The complete data, repeated exactly, should form your response.

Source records
*-*-*

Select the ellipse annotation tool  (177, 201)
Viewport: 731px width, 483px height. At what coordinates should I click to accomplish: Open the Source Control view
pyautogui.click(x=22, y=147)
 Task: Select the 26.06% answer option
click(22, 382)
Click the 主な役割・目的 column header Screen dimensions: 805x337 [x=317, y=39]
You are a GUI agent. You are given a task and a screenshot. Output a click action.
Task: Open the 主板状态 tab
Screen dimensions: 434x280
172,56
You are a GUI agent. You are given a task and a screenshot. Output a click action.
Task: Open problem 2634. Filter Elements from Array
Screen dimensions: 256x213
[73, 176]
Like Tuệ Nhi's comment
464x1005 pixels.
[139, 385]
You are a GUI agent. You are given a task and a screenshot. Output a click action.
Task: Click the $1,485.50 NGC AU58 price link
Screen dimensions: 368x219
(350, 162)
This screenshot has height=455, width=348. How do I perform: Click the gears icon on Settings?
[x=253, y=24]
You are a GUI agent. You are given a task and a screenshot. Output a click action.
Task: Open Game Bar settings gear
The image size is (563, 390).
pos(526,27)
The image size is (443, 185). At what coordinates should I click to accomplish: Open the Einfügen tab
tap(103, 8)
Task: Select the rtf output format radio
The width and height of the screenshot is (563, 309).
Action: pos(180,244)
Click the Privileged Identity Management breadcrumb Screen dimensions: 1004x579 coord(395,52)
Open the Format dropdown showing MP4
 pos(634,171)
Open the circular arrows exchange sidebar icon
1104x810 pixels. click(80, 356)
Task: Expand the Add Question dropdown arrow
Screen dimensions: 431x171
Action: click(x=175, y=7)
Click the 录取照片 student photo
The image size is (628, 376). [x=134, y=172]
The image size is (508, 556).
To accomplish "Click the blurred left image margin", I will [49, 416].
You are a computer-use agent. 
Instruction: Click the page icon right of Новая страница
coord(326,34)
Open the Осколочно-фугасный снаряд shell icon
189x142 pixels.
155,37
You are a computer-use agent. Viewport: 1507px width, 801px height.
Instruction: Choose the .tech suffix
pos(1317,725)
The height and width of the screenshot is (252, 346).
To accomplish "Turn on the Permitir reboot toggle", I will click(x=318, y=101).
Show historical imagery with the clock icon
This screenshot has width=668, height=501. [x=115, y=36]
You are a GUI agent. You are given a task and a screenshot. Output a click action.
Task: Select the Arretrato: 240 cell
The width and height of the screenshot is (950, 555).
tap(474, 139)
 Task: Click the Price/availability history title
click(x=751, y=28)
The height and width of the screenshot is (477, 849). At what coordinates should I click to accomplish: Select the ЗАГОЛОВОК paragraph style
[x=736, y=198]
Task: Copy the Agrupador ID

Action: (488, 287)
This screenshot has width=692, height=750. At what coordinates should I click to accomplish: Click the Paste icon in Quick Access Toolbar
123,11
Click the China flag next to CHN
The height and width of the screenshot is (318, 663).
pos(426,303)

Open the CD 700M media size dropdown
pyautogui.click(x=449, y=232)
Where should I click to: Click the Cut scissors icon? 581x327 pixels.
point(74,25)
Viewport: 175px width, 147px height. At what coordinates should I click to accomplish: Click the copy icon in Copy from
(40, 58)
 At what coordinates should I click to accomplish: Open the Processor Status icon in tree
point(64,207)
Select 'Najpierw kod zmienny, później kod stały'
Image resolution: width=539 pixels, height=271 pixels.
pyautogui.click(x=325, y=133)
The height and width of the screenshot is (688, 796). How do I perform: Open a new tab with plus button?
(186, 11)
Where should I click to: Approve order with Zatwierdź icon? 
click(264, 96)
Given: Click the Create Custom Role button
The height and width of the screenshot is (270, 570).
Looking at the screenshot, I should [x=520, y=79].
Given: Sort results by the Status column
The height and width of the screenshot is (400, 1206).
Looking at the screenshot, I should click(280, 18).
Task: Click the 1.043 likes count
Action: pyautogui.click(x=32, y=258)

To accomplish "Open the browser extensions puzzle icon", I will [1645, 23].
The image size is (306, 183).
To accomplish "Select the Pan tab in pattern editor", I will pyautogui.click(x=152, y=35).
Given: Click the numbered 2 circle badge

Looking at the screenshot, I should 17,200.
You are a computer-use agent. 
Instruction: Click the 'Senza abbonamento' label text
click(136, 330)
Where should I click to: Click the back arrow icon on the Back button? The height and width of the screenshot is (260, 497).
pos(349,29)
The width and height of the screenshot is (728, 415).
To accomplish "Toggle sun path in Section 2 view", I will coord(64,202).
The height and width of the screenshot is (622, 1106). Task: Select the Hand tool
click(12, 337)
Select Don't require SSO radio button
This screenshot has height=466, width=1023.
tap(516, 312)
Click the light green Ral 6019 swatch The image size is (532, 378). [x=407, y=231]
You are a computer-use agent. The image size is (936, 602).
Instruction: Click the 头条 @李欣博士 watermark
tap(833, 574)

*-*-*

### ANSWER BOX
Select the ellipse annotation tool  (177, 201)
Viewport: 731px width, 483px height. At what coordinates should I click to accomplish: Open the Source Control view
pyautogui.click(x=22, y=147)
 Task: Select the 26.06% answer option
click(22, 382)
Click the 主な役割・目的 column header Screen dimensions: 805x337 [x=317, y=39]
You are a GUI agent. You are given a task and a screenshot. Output a click action.
Task: Open the 主板状态 tab
Screen dimensions: 434x280
172,56
You are a GUI agent. You are given a task and a screenshot. Output a click action.
Task: Open problem 2634. Filter Elements from Array
Screen dimensions: 256x213
[73, 176]
Like Tuệ Nhi's comment
464x1005 pixels.
[139, 385]
You are a GUI agent. You are given a task and a screenshot. Output a click action.
Task: Click the $1,485.50 NGC AU58 price link
Screen dimensions: 368x219
(350, 162)
This screenshot has height=455, width=348. How do I perform: Click the gears icon on Settings?
[x=253, y=24]
You are a GUI agent. You are given a task and a screenshot. Output a click action.
Task: Open Game Bar settings gear
The image size is (563, 390).
pos(526,27)
The image size is (443, 185). At what coordinates should I click to accomplish: Open the Einfügen tab
tap(103, 8)
Task: Select the rtf output format radio
The width and height of the screenshot is (563, 309).
Action: pos(180,244)
Click the Privileged Identity Management breadcrumb Screen dimensions: 1004x579 coord(395,52)
Open the Format dropdown showing MP4
 pos(634,171)
Open the circular arrows exchange sidebar icon
1104x810 pixels. click(80, 356)
Task: Expand the Add Question dropdown arrow
Screen dimensions: 431x171
Action: click(x=175, y=7)
Click the 录取照片 student photo
The image size is (628, 376). [x=134, y=172]
The image size is (508, 556).
To accomplish "Click the blurred left image margin", I will [49, 416].
You are a computer-use agent. 
Instruction: Click the page icon right of Новая страница
coord(326,34)
Open the Осколочно-фугасный снаряд shell icon
189x142 pixels.
155,37
You are a computer-use agent. Viewport: 1507px width, 801px height.
Instruction: Choose the .tech suffix
pos(1317,725)
The height and width of the screenshot is (252, 346).
To accomplish "Turn on the Permitir reboot toggle", I will click(x=318, y=101).
Show historical imagery with the clock icon
This screenshot has width=668, height=501. [x=115, y=36]
You are a GUI agent. You are given a task and a screenshot. Output a click action.
Task: Select the Arretrato: 240 cell
The width and height of the screenshot is (950, 555).
tap(474, 139)
 Task: Click the Price/availability history title
click(x=751, y=28)
The height and width of the screenshot is (477, 849). At what coordinates should I click to accomplish: Select the ЗАГОЛОВОК paragraph style
[x=736, y=198]
Task: Copy the Agrupador ID

Action: (488, 287)
This screenshot has width=692, height=750. At what coordinates should I click to accomplish: Click the Paste icon in Quick Access Toolbar
123,11
Click the China flag next to CHN
The height and width of the screenshot is (318, 663).
pos(426,303)

Open the CD 700M media size dropdown
pyautogui.click(x=449, y=232)
Where should I click to: Click the Cut scissors icon? 581x327 pixels.
point(74,25)
Viewport: 175px width, 147px height. At what coordinates should I click to accomplish: Click the copy icon in Copy from
(40, 58)
 At what coordinates should I click to accomplish: Open the Processor Status icon in tree
point(64,207)
Select 'Najpierw kod zmienny, później kod stały'
Image resolution: width=539 pixels, height=271 pixels.
pyautogui.click(x=325, y=133)
The height and width of the screenshot is (688, 796). How do I perform: Open a new tab with plus button?
(186, 11)
Where should I click to: Approve order with Zatwierdź icon? 
click(264, 96)
Given: Click the Create Custom Role button
The height and width of the screenshot is (270, 570).
Looking at the screenshot, I should [x=520, y=79].
Given: Sort results by the Status column
The height and width of the screenshot is (400, 1206).
Looking at the screenshot, I should click(280, 18).
Task: Click the 1.043 likes count
Action: pyautogui.click(x=32, y=258)

To accomplish "Open the browser extensions puzzle icon", I will [1645, 23].
The image size is (306, 183).
To accomplish "Select the Pan tab in pattern editor", I will pyautogui.click(x=152, y=35).
Given: Click the numbered 2 circle badge

Looking at the screenshot, I should 17,200.
You are a computer-use agent. 
Instruction: Click the 'Senza abbonamento' label text
click(136, 330)
Where should I click to: Click the back arrow icon on the Back button? The height and width of the screenshot is (260, 497).
pos(349,29)
The width and height of the screenshot is (728, 415).
To accomplish "Toggle sun path in Section 2 view", I will coord(64,202).
The height and width of the screenshot is (622, 1106). Task: Select the Hand tool
click(12, 337)
Select Don't require SSO radio button
This screenshot has height=466, width=1023.
tap(516, 312)
Click the light green Ral 6019 swatch The image size is (532, 378). [x=407, y=231]
You are a computer-use agent. The image size is (936, 602).
Instruction: Click the 头条 @李欣博士 watermark
tap(833, 574)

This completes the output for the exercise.